Linux input ecosystem

Over the past couple of days, I’ve been trying to figure out how input in Linux works on modern systems. There are lots of small pieces at various levels, and it’s hard to understand how they all interact. Things are not helped by the fact that things have changed quite a bit over the past couple of years as HAL – which I helped write – has been giving way to udev, and existing literature is largely out of date. This is my attempt at understanding how things work today, in the Ubuntu Lucid release.


In the Linux kernel’s input system, there are two pieces: the device driver and the event driver. The device driver talks to the hardware, obviously. Today, for most USB devices this is handled by the usbhid driver. The event drivers handle how to expose the events generated by the device driver to userspace. Today this is primarily done through evdev, which creates character devices (typically named /dev/input/eventN) and communicates with them through struct input_event messages. See include/linux/input.h for its definition.

A great tool to use for getting information about evdev devices and events is evtest.

A somewhat outdated but still relevant description of the kernel input system can be found in the kernel’s Documentation/input/input.txt file.


When a device is connected, the kernel creates an entry in sysfs for it and generates a hotplug event. That hotplug event is processed by udev, which applies some policy, attaches additional properties to the device, and ultimately creates a device node for you somewhere in /dev.

For input devices, the rules in /lib/udev/rules.d/60-persistent-input.rules are executed. Among the things it does is run a /lib/udev/input_id tool which queries the capabilities of the device from its sysfs node and sets environment variables like ID_INPUT_KEYBOARD, ID_INPUT_TOUCHPAD, etc. in the udev database.

For more information on input_id see the original announcement email to the hotplug list.


X has a udev config backend which queries udev for the various input devices. It does this at startup and also watches for hotplugged devices. X looks at the different ID_INPUT_* properties to determine whether it’s a keyboard, a mouse, a touchpad, a joystick, or some other device. This information can be used in /usr/lib/X11/xorg.conf.d files in the form of MatchIsPointer, MatchIsTouchpad, MatchIsJoystick, etc. in InputClass sections to see whether to apply configuration to a given device.

Xorg has a handful of its own drivers to handle input devices, including evdev, synaptics, and joystick. And here is where things start to get confusing.

Linux has this great generic event interface in evdev, which means that very few drivers are needed to interact with hardware, since they’re not speaking device-specific protocols.
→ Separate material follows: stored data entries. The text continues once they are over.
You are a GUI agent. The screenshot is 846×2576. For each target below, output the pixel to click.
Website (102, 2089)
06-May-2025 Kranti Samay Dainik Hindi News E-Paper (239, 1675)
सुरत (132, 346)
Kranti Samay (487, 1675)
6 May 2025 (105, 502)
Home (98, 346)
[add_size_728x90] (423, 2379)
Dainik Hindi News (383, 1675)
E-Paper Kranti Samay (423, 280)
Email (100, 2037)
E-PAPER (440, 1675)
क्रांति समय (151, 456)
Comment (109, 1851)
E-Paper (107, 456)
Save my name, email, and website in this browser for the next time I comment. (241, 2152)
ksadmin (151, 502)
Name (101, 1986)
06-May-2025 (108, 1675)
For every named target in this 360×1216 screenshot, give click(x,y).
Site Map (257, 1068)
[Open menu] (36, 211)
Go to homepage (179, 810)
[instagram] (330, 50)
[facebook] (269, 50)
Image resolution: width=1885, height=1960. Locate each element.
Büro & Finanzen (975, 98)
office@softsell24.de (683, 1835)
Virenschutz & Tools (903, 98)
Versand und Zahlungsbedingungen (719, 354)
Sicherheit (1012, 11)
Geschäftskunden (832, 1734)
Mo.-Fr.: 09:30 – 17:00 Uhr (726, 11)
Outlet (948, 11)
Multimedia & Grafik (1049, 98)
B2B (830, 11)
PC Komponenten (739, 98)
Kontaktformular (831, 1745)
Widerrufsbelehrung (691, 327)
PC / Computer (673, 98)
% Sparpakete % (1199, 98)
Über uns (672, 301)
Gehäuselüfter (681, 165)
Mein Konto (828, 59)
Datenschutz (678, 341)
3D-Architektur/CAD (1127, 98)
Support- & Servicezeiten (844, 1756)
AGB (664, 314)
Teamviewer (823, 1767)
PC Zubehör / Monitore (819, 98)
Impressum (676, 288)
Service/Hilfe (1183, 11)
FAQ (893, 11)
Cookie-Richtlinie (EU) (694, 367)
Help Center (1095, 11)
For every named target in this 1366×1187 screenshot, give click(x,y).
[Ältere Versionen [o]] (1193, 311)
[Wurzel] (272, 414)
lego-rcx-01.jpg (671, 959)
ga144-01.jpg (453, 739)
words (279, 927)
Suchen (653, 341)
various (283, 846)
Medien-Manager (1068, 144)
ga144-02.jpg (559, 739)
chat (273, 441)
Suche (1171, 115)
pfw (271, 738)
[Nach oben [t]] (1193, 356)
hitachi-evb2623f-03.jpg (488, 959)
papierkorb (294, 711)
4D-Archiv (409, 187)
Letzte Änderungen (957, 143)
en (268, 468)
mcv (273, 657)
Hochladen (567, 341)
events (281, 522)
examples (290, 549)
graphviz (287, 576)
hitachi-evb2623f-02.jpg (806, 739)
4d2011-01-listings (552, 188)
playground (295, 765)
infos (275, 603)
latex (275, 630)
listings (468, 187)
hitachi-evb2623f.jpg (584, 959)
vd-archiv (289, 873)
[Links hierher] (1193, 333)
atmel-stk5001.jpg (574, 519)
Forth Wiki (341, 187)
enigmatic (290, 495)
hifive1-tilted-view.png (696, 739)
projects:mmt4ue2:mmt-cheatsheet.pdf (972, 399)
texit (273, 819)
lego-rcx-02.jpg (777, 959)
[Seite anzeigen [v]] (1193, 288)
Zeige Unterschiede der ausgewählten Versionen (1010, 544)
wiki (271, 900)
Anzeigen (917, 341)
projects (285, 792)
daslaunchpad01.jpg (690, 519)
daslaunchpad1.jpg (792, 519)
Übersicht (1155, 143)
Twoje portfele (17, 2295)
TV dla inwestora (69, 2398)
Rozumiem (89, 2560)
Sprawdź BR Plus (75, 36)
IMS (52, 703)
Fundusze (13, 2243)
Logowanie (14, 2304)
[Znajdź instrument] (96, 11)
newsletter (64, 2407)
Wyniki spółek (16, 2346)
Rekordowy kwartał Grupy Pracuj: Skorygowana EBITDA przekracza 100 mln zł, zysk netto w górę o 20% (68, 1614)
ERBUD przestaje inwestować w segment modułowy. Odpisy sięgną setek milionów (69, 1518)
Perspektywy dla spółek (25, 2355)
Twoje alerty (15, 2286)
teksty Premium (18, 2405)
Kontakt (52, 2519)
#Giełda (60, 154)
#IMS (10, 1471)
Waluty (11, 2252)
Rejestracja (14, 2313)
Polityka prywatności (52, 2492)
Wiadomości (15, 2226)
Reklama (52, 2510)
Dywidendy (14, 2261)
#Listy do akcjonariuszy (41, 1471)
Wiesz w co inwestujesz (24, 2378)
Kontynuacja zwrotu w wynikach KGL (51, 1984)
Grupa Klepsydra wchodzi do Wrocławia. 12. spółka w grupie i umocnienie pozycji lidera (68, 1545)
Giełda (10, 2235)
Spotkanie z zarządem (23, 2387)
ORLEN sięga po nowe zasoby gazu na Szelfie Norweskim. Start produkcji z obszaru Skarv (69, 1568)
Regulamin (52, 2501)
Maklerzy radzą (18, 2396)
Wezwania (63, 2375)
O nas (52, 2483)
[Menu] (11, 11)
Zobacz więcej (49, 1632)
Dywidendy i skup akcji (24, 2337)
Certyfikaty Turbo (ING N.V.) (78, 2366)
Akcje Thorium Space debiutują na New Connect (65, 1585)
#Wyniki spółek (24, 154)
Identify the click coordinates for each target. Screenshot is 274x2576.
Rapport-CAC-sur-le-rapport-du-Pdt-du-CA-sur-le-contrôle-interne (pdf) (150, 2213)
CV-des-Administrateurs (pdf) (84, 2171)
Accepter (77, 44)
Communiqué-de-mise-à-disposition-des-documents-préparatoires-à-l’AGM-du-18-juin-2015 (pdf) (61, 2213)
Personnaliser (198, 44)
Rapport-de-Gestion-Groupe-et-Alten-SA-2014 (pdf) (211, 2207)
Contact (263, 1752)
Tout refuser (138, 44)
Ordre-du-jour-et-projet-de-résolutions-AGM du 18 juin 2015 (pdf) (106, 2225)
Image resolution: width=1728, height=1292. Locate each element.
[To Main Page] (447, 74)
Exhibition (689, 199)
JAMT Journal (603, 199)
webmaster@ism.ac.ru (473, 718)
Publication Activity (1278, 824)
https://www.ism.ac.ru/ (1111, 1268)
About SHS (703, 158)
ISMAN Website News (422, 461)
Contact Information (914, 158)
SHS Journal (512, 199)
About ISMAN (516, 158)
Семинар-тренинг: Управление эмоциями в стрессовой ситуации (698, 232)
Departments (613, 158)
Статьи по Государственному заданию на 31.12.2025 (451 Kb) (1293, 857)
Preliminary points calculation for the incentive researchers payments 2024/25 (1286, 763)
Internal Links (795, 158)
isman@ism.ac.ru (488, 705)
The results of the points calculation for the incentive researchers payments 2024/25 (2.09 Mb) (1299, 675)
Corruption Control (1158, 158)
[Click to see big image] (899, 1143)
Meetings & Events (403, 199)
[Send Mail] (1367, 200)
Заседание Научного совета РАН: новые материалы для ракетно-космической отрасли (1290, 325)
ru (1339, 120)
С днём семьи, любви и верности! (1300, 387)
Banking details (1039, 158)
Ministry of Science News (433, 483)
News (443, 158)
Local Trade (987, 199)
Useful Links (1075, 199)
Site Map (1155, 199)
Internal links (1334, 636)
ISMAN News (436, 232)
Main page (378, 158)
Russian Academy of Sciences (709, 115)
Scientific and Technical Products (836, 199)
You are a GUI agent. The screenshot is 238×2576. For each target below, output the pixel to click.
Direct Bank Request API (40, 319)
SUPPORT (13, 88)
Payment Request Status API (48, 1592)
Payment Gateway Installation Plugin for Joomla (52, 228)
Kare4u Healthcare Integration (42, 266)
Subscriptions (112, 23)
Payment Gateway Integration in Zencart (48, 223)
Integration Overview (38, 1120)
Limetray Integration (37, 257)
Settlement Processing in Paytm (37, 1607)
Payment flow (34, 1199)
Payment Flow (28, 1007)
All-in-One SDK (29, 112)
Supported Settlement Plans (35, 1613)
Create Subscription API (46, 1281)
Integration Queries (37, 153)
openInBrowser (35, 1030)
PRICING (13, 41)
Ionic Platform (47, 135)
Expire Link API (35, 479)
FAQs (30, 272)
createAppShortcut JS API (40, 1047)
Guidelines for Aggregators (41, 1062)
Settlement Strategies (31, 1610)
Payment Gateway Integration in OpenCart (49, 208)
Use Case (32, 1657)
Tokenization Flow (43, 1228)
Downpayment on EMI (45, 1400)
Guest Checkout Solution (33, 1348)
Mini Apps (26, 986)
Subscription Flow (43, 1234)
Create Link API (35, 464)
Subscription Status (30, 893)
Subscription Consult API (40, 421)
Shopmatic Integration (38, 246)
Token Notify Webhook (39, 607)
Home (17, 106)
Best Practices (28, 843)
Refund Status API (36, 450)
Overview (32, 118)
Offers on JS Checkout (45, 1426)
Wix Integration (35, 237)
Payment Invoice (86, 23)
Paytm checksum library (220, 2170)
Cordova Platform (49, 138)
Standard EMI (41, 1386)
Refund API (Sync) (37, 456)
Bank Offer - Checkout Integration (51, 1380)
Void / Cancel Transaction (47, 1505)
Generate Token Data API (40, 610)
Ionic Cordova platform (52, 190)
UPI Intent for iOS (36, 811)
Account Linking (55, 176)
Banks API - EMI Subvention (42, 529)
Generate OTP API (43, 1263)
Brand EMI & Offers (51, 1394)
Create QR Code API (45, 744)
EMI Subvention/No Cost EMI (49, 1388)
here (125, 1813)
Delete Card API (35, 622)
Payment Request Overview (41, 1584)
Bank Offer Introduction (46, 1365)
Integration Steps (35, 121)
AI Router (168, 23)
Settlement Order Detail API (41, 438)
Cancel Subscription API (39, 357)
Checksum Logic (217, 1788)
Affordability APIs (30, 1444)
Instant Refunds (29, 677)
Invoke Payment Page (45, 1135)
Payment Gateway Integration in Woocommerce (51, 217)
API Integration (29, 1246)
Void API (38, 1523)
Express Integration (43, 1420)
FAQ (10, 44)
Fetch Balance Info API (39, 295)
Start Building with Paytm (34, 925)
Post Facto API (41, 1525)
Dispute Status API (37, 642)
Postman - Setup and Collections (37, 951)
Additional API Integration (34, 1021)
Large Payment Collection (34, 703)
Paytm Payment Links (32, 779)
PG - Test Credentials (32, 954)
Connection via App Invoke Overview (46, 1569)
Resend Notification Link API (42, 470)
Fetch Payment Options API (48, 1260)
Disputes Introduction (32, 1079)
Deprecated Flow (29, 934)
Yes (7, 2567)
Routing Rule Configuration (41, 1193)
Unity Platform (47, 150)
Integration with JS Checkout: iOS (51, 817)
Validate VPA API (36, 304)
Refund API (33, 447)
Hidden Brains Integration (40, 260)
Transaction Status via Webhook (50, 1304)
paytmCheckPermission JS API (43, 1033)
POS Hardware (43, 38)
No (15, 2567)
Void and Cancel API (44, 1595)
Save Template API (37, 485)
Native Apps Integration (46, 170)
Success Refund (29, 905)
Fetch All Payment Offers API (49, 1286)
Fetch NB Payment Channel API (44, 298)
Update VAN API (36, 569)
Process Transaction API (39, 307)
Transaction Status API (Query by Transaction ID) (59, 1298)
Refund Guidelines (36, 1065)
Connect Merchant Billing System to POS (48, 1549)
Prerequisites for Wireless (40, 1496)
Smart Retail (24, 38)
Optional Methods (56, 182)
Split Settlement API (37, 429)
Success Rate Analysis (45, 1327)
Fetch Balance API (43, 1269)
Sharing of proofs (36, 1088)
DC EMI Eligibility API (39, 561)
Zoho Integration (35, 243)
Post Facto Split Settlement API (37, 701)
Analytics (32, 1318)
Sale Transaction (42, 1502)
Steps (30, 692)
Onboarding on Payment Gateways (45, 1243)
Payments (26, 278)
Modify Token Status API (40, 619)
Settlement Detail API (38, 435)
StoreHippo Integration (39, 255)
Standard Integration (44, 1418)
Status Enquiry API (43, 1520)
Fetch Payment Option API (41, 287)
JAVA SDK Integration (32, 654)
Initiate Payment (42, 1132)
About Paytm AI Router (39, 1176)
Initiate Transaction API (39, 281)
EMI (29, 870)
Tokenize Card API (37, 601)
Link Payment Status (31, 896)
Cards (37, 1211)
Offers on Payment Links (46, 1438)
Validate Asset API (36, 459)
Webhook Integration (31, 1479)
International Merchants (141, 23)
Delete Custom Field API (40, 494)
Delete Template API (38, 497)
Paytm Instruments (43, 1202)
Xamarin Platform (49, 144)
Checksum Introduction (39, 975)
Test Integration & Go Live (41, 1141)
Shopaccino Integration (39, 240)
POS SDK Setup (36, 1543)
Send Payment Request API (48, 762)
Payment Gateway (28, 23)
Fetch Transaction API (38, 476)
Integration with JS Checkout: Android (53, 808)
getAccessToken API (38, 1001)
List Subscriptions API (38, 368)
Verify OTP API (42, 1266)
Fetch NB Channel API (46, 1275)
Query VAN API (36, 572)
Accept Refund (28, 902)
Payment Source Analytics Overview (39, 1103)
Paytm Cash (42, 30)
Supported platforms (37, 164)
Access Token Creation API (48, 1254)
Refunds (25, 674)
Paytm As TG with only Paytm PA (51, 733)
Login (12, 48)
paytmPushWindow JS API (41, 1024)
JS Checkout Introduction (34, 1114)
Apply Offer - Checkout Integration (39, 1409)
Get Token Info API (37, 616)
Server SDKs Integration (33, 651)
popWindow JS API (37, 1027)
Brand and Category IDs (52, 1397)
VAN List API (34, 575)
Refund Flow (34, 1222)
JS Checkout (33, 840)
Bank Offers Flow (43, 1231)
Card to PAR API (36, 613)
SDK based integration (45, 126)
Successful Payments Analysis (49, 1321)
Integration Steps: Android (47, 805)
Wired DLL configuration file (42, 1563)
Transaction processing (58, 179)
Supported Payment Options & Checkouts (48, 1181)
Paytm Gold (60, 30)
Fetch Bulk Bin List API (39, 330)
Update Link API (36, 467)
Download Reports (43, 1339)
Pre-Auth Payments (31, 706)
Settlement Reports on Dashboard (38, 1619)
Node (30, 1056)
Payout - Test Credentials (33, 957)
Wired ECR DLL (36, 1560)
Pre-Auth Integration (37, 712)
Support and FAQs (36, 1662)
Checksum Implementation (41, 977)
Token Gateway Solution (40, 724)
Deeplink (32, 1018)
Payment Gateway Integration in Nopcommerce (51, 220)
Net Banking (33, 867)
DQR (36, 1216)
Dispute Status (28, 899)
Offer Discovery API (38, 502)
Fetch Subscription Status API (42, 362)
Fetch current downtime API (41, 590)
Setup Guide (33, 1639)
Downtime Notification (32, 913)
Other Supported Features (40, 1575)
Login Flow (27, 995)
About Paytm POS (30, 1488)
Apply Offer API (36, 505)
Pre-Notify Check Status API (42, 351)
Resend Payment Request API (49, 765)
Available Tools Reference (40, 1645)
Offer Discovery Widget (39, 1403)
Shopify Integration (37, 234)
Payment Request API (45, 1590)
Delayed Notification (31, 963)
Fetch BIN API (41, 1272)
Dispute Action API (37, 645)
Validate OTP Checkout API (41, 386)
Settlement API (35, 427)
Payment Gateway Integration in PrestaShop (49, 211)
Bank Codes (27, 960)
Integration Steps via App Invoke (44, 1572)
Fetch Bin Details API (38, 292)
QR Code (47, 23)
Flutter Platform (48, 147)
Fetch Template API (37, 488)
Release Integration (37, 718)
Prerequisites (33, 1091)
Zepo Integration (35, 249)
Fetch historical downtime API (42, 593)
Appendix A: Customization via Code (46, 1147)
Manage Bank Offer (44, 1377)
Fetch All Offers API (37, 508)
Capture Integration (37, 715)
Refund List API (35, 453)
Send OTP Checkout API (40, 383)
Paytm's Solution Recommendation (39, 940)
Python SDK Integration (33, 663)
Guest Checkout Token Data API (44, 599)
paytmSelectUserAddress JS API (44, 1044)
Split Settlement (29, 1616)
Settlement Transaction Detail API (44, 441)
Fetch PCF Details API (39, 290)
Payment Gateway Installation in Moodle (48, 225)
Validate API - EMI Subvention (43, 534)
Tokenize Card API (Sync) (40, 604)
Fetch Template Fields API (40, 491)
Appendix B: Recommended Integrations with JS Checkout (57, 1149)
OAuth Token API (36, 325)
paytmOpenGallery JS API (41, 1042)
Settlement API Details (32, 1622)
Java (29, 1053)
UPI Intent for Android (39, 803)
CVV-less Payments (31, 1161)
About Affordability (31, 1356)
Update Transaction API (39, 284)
Of the few needed on Linux nearly all of them speak evdev, including the three I listed above.

The evdev driver provides basic keyboard and mouse functionality, speaking – obviously – evdev through the /dev/input/eventN devices. It also handles things like the lid and power switches. This is the basic, generic input driver for Xorg on Linux.

The synaptics driver is the most confusing of all. It also speaks evdev to the kernel. On Linux it does not talk to the hardware directly, and is in no way Synaptics(tm) hardware-specific. The synaptics driver is simply a separate driver from evdev which adds a lot of features expected of touchpad hardware, for example two-finger scrolling. It should probably be renamed the “touchpad” module, except that on non-Linux OSes it can still speak the Synaptics protocol.

The joystick driver similarly handles joysticky things, but speaks evdev to the kernel rather than some device-specific protocol.

X only has concepts of keyboards and pointers, the latter of which includes mice, touchpads, joysticks, wacom tablets, etc. X also has the concept of the core keyboard and pointer, which is how events are most often delivered to applications. By default all devices send core events, but certain setups might want to make devices non-core.

If you want to receive events for non-core devices, you need to use the XInput or XInput2 extensions for that. XInput exposes core-like events (like DeviceMotionNotify and DeviceButtonPress), so it is not a major difficulty to use, although its setup is annoyingly different than most other X extensions. I have not used XInput2.

Peter Hutterer’s blog is an excellent resource for all things input related in X.